Mailing List Archive

Strange behavior indexing 1000 documents in RAMDirectory
While comparing RAMDirectory vs FSDirectory indexing performance I ran across some strange behavior. If I try to add 1000 documents using the RAMDirectory and then write it to disk, the search fails to find any documents. However, running the exact same test with any other number of documents seems to work fine.

I have attached a test case that attempts to add/search 500, 999, 1000, 1001, 2000, 5000 documents to both a RAMDirectory and FSDirectory and then searches for the documents.

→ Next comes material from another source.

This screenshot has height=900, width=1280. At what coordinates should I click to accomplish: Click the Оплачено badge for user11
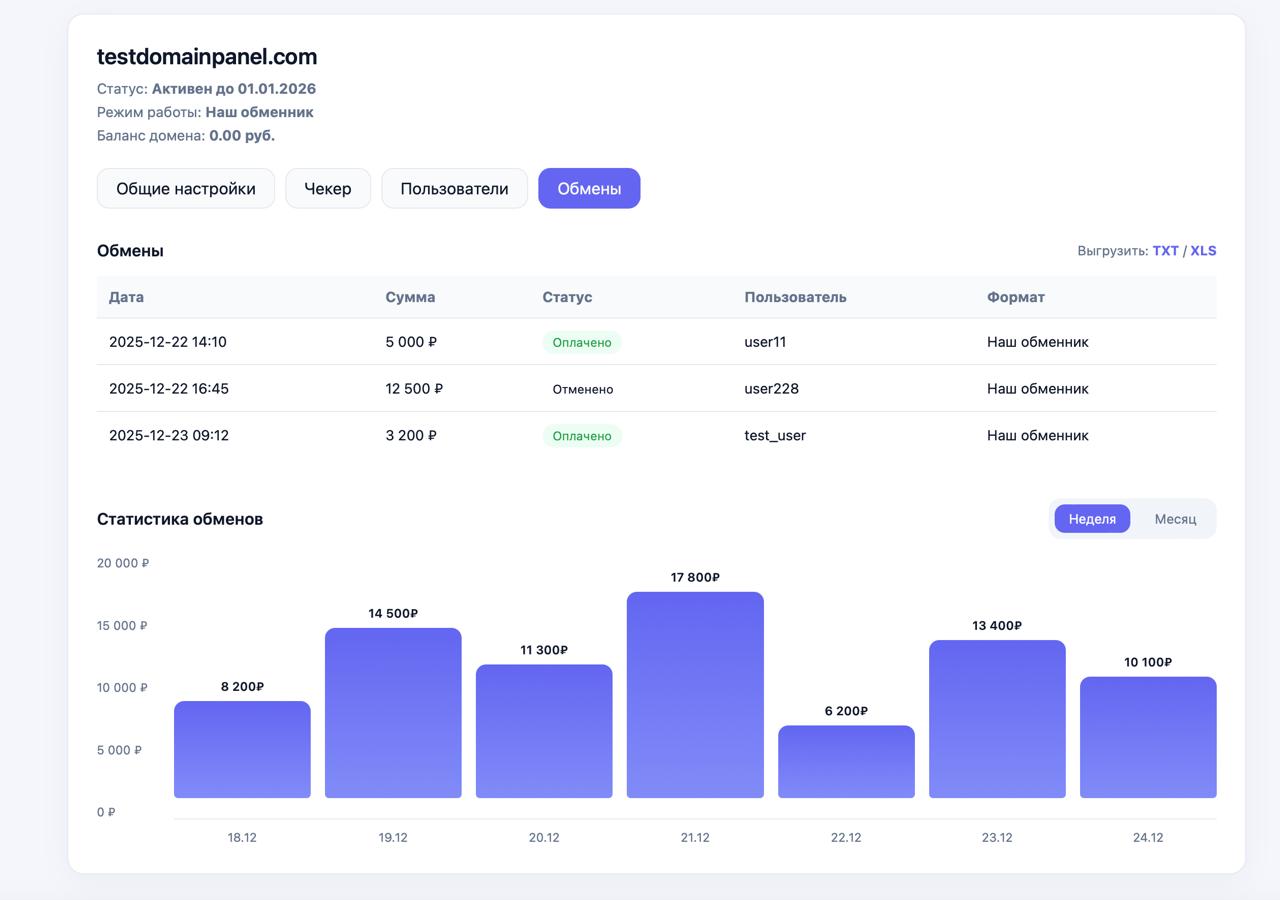(582, 342)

Notice in the following test output that the RAMDirectory test using 1000 documents fails to find any documents, all other tests work fine.

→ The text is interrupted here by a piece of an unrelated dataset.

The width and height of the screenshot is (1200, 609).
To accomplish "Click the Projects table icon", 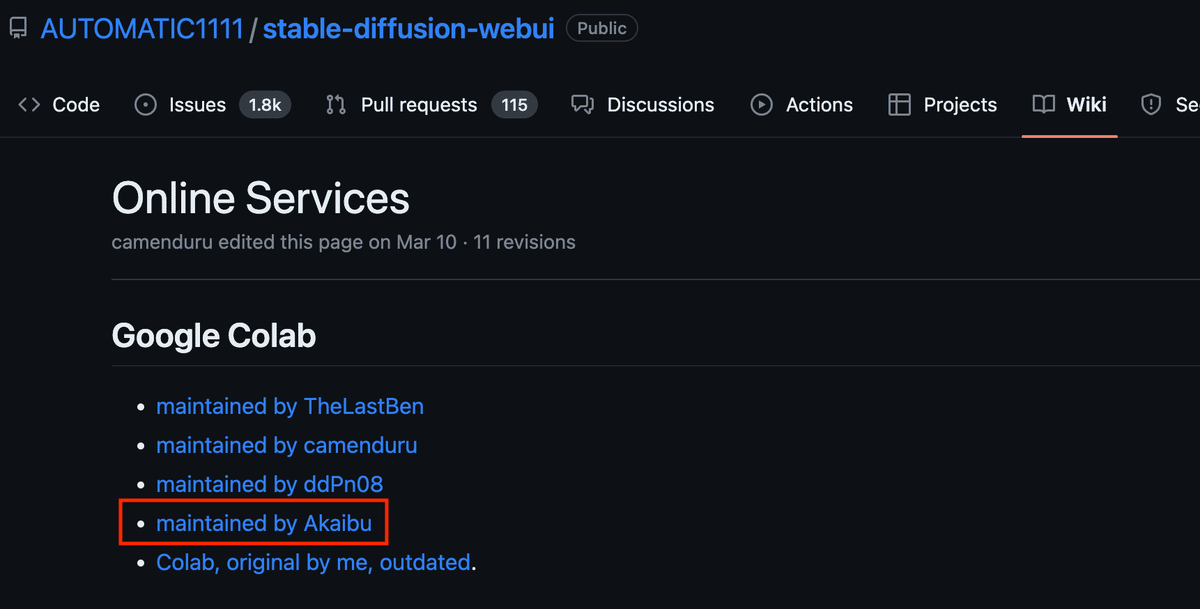I will pos(900,105).
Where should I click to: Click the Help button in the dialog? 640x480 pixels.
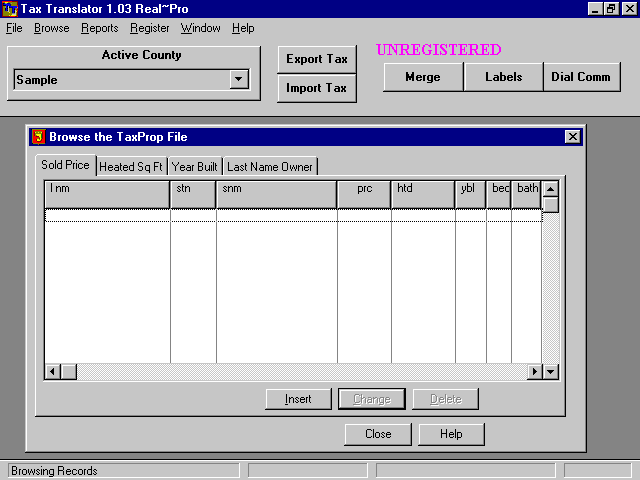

D:\Dev\Test Tools\lucene>java -cp %CLASSPATH%;.\ RAMWriterTest

Index and search 500 documents
RAMDirectory: indexed 500 in 1656 msec
RAMDirectory indexing: search 500 in 125 msec
FSDirectory: indexed 500 in 4157 msec
FSDirectory indexing: search 500 in 78 msec

Index and search 999 documents
RAMDirectory: indexed 999 in 1953 msec
RAMDirectory indexing: search 999 in 31 msec
FSDirectory: indexed 999 in 7797 msec
FSDirectory indexing: search 999 in 235 msec

Index and search 1000 documents
RAMDirectory: indexed 1000 in 1891 msec
RAMDirectory indexing: search 0 in 15 msec
FSDirectory: indexed 1000 in 8485 msec
FSDirectory indexing: search 1000 in 31 msec

Index and search 1001 documents
RAMDirectory: indexed 1001 in 1797 msec
RAMDirectory indexing: search 1001 in 16 msec
FSDirectory: indexed 1001 in 8484 msec
FSDirectory indexing: search 1001 in 32 msec

Index and search 2000 documents
RAMDirectory: indexed 2000 in 3594 msec
RAMDirectory indexing: search 2000 in 16 msec
FSDirectory: indexed 2000 in 16875 msec
FSDirectory indexing: search 2000 in 31 msec

Index and search 5000 documents
RAMDirectory: indexed 5000 in 8641 msec
RAMDirectory indexing: search 5000 in 31 msec
FSDirectory: indexed 5000 in 42375 msec
FSDirectory indexing: search 5000 in 78 msec


Can anybody explain this?

Thanks.
Paul
RE: Strange behavior indexing 1000 documents in RAMDirectory [ In reply to ]
Paul,

Thanks for the nice test case!

This bug was fixed a week or so ago. Try the latest nightly release from:
http://jakarta.apache.org/builds/jakarta-lucene/nightly/

Using that, I get the desired output:

Index and search 1000 documents
RAMDirectory: indexed 1000 in 1532 msec
RAMDirectory indexing: search 1000 in 0 msec
FSDirectory: indexed 1000 in 8622 msec
FSDirectory indexing: search 1000 in 0 msec

RAMDirectory is sure a lot faster! Looks like I should add an option to let
more of indexing automatically happen in a RAMDirectory...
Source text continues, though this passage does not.